The NLC and its allied unions do not organize workers as an independent class force. They organize discontent in order to contain it. Protest days, fixed-term strikes, and rapid suspensions in exchange for negotiations are not means of struggle but methods of regulation. They allow pressure to be released without threatening the continuity of capitalist production or the authority of the state.
In Nigeria as elsewhere, the unions are legally recognized, financially dependent on dues-checkoff, and integrated into state-managed bargaining systems. Their function is to mediate between labour and capital, not to abolish that relation. When they threaten escalation, it is to strengthen their position at the negotiating table, not to place power in the hands of the workers themselves.
The events of 2024 illustrate this clearly. During the general strike over the cost-of-living crisis, production and infrastructure were briefly disrupted. The objective conditions for broader struggle existed. Yet the strike was quickly suspended once negotiations began, and workers were sent back with concessions that did not restore lost living standards.

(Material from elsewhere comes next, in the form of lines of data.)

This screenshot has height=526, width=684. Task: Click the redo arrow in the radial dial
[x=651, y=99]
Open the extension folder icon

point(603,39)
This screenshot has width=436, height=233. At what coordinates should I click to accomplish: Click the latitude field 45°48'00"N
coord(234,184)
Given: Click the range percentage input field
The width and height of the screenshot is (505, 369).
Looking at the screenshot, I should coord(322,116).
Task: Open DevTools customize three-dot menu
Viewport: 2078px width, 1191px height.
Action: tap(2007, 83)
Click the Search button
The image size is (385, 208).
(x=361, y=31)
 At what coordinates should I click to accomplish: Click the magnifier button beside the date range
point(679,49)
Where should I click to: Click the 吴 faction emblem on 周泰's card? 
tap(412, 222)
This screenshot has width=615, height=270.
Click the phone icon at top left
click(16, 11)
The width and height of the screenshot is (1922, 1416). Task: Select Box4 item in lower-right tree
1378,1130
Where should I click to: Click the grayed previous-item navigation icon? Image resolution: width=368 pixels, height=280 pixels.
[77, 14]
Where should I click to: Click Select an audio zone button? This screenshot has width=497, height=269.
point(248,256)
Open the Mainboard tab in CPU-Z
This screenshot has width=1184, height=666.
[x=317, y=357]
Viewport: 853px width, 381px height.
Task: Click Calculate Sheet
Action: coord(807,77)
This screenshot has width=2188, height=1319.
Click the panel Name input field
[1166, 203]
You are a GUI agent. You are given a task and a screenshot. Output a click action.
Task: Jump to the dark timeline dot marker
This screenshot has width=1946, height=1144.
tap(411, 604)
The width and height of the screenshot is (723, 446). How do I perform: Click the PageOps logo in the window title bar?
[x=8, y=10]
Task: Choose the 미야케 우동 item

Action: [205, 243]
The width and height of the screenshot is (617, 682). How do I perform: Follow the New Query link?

The state regained stability; capital resumed accumulation. The workers’ conditions remained essentially unchanged.
Thus, while workers move toward struggle under the pressure of material necessity, the unions redirect that movement back into the framework of the bourgeois state. Even when the unions denounce insecurity, they appeal to the same state that invites imperialist intervention and enforces austerity. They ask that capitalism function better, not that it be confronted.
For Nigerian workers, the problem is not simply bad policy or corrupt leadership in the unions. It is the impossibility of life under a mode of production that reduces human labour to a cost and entire regions to strategic zones to be sacrificed or slaughtered. As long as workers remain organized within regime unions, their struggles will be limited to demands compatible with the survival of capital.
Workers must organize themselves in class unions, independent of the bourgeois state and hostile to all forms of class collaboration. Such organizations cannot be instruments of negotiation but organs of struggle. They must reject nationalism, siding with this or that imperialist intrigue, and the illusion that reforms can resolve a crisis rooted in capitalist production itself.
This task cannot be accomplished through spontaneity alone. It requires political clarity and continuity with the historical communist movement. The lessons defended by the International Communist Party, that of the rejection of all alliances with bourgeois power remain indispensable.